** Records to process follows **
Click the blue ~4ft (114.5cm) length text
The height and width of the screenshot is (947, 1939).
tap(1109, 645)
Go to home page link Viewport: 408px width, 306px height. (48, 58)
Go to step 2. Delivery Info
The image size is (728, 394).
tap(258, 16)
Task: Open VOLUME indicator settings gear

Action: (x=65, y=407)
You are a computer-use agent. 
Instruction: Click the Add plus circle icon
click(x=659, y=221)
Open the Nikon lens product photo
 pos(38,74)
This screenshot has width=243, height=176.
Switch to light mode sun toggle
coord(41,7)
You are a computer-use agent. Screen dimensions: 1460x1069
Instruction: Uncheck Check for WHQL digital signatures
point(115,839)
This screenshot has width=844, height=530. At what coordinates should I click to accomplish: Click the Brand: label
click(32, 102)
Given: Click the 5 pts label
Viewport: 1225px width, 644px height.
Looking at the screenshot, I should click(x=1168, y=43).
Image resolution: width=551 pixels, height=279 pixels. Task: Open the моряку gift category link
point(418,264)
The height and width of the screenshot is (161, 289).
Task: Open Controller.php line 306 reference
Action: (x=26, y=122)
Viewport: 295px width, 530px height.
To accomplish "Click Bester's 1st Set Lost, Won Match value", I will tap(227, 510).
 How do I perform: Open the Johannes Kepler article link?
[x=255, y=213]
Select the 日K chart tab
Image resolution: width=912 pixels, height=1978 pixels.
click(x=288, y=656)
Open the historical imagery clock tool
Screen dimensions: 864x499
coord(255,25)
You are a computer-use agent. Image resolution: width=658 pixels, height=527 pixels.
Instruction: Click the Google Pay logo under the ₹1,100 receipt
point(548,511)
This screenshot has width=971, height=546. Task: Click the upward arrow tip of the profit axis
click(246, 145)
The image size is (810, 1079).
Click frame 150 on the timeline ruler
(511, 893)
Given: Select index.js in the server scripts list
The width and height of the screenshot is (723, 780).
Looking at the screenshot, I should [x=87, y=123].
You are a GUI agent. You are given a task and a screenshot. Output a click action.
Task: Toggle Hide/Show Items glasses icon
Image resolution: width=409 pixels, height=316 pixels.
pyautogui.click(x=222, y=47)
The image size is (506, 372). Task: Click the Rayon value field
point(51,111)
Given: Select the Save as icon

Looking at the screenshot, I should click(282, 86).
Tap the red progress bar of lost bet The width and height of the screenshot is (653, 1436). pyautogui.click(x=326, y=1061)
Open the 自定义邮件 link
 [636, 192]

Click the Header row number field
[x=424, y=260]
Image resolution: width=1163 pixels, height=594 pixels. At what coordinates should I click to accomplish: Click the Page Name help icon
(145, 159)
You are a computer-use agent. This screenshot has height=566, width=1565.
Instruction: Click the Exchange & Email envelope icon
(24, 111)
** End of Records to process **
■ Your goal ■
Would you give the data above again, exactly as written?

■ Reply to the task ■
Click the blue ~4ft (114.5cm) length text
The height and width of the screenshot is (947, 1939).
tap(1109, 645)
Go to home page link Viewport: 408px width, 306px height. (48, 58)
Go to step 2. Delivery Info
The image size is (728, 394).
tap(258, 16)
Task: Open VOLUME indicator settings gear

Action: (x=65, y=407)
You are a computer-use agent. 
Instruction: Click the Add plus circle icon
click(x=659, y=221)
Open the Nikon lens product photo
 pos(38,74)
This screenshot has width=243, height=176.
Switch to light mode sun toggle
coord(41,7)
You are a computer-use agent. Screen dimensions: 1460x1069
Instruction: Uncheck Check for WHQL digital signatures
point(115,839)
This screenshot has width=844, height=530. At what coordinates should I click to accomplish: Click the Brand: label
click(32, 102)
Given: Click the 5 pts label
Viewport: 1225px width, 644px height.
Looking at the screenshot, I should click(x=1168, y=43).
Image resolution: width=551 pixels, height=279 pixels. Task: Open the моряку gift category link
point(418,264)
The height and width of the screenshot is (161, 289).
Task: Open Controller.php line 306 reference
Action: (x=26, y=122)
Viewport: 295px width, 530px height.
To accomplish "Click Bester's 1st Set Lost, Won Match value", I will tap(227, 510).
 How do I perform: Open the Johannes Kepler article link?
[x=255, y=213]
Select the 日K chart tab
Image resolution: width=912 pixels, height=1978 pixels.
click(x=288, y=656)
Open the historical imagery clock tool
Screen dimensions: 864x499
coord(255,25)
You are a computer-use agent. Image resolution: width=658 pixels, height=527 pixels.
Instruction: Click the Google Pay logo under the ₹1,100 receipt
point(548,511)
This screenshot has width=971, height=546. Task: Click the upward arrow tip of the profit axis
click(246, 145)
The image size is (810, 1079).
Click frame 150 on the timeline ruler
(511, 893)
Given: Select index.js in the server scripts list
The width and height of the screenshot is (723, 780).
Looking at the screenshot, I should [x=87, y=123].
You are a GUI agent. You are given a task and a screenshot. Output a click action.
Task: Toggle Hide/Show Items glasses icon
Image resolution: width=409 pixels, height=316 pixels.
pyautogui.click(x=222, y=47)
The image size is (506, 372). Task: Click the Rayon value field
point(51,111)
Given: Select the Save as icon

Looking at the screenshot, I should click(282, 86).
Tap the red progress bar of lost bet The width and height of the screenshot is (653, 1436). pyautogui.click(x=326, y=1061)
Open the 自定义邮件 link
 [636, 192]

Click the Header row number field
[x=424, y=260]
Image resolution: width=1163 pixels, height=594 pixels. At what coordinates should I click to accomplish: Click the Page Name help icon
(145, 159)
You are a computer-use agent. This screenshot has height=566, width=1565.
Instruction: Click the Exchange & Email envelope icon
(24, 111)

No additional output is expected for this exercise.